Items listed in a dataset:

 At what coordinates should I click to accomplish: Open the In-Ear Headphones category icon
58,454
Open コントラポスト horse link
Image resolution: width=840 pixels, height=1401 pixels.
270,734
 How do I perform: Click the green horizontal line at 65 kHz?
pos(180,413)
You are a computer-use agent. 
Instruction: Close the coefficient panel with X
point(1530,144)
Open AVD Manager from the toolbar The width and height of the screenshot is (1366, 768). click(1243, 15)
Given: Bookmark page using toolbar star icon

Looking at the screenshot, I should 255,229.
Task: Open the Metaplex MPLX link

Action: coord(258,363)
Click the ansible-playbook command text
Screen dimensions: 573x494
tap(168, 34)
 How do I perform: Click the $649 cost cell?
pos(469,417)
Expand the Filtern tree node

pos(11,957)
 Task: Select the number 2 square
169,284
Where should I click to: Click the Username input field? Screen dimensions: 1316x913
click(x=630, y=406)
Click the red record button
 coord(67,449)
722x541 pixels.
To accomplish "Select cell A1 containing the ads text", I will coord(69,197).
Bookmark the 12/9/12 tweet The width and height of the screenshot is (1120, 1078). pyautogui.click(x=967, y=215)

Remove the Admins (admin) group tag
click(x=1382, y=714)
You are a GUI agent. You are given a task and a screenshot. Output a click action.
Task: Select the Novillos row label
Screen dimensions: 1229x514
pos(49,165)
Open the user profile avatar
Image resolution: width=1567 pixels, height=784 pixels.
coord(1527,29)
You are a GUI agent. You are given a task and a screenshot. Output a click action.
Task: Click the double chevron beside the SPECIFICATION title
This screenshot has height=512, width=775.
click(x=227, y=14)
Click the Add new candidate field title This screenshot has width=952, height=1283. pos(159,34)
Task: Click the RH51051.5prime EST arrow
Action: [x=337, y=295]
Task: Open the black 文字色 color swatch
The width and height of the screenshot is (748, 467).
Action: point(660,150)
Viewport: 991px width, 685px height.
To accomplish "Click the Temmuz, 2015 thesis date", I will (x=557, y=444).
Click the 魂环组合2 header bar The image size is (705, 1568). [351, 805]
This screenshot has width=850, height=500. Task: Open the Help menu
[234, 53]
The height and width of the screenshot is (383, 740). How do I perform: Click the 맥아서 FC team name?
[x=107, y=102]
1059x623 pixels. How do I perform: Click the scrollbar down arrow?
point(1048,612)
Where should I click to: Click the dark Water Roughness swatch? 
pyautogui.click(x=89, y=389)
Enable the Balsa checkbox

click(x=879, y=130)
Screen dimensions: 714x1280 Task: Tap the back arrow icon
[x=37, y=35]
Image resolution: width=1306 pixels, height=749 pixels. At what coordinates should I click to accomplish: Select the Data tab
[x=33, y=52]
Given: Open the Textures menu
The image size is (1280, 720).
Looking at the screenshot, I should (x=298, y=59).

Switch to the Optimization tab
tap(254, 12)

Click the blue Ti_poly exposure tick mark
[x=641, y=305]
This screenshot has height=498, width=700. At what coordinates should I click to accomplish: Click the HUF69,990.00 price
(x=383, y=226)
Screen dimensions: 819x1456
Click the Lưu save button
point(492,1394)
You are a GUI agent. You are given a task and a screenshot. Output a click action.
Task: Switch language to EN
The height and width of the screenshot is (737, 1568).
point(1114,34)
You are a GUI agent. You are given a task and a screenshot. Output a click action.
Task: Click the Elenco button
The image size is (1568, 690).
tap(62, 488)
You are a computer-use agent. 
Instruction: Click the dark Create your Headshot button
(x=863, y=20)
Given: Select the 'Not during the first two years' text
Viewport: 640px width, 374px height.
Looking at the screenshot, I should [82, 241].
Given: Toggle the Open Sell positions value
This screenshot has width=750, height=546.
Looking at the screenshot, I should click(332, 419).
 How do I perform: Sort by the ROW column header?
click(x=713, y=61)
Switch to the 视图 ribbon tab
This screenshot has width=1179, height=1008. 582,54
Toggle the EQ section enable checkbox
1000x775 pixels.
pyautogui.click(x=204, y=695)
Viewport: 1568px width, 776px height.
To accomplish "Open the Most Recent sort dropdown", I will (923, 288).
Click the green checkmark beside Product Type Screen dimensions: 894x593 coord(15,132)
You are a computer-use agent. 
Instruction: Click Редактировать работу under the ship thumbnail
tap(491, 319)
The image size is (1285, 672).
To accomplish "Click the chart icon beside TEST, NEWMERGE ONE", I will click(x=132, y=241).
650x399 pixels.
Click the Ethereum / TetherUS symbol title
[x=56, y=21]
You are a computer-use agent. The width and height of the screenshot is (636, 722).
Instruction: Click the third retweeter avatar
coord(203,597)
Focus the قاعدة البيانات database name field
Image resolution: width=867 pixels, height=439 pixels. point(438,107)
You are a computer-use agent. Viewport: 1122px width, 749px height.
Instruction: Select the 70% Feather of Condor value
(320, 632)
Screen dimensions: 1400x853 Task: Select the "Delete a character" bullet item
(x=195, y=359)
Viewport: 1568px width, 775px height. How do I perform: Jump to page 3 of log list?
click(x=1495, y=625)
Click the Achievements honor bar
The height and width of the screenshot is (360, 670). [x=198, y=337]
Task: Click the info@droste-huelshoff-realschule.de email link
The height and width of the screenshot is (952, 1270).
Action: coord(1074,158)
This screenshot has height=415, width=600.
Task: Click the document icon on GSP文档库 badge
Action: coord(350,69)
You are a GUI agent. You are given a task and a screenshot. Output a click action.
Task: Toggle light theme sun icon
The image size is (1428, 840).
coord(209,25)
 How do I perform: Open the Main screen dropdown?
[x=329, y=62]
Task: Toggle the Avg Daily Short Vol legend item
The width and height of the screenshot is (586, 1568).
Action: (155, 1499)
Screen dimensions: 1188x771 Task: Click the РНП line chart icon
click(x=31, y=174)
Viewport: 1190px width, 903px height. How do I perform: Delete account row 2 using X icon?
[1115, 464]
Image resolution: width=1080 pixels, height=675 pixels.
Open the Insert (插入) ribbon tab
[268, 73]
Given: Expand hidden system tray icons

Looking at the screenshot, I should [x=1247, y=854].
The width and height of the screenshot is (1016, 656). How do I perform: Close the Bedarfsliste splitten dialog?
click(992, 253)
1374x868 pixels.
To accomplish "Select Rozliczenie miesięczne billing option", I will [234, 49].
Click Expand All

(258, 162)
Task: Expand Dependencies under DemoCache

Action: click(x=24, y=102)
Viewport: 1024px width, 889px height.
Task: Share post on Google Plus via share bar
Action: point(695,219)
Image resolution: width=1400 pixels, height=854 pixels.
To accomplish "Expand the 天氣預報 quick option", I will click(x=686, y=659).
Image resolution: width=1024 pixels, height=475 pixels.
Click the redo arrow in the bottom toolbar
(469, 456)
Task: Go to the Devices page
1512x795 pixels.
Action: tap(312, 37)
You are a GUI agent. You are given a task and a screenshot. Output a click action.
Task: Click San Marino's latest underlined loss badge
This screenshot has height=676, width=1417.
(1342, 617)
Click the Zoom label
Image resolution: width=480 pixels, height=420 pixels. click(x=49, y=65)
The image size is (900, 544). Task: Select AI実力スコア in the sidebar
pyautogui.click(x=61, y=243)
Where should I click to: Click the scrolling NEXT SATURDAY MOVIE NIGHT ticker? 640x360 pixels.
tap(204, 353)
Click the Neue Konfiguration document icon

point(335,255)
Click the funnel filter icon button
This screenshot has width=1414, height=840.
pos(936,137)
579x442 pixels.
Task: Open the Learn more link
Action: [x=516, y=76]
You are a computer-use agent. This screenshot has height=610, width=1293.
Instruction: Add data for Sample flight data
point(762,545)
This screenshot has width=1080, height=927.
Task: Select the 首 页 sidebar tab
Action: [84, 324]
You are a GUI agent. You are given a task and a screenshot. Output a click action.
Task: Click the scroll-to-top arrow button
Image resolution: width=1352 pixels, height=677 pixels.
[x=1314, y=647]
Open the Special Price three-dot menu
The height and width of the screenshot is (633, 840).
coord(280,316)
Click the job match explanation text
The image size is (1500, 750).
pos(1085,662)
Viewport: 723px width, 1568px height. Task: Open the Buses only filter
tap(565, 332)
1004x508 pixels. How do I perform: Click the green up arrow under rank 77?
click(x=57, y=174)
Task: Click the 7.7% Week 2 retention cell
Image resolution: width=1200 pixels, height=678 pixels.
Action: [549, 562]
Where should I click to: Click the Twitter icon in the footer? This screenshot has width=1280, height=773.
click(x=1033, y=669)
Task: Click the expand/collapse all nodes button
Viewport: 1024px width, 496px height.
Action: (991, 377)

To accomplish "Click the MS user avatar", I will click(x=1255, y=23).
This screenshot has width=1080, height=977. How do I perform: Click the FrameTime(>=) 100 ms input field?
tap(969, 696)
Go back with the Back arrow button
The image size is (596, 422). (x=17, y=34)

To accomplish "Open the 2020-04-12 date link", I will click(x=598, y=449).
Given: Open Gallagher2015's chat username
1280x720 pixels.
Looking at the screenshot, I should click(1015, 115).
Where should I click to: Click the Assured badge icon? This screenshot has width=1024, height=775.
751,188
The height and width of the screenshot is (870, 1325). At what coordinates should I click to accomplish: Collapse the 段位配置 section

▸ **Your objective**
Read the entries above and find each line holding the word "beside". Copy it out.

▸ **Exercise solution**
Task: Click the double chevron beside the SPECIFICATION title
Click the green checkmark beside Product Type Screen dimensions: 894x593 coord(15,132)
To accomplish "Click the chart icon beside TEST, NEWMERGE ONE", I will click(x=132, y=241).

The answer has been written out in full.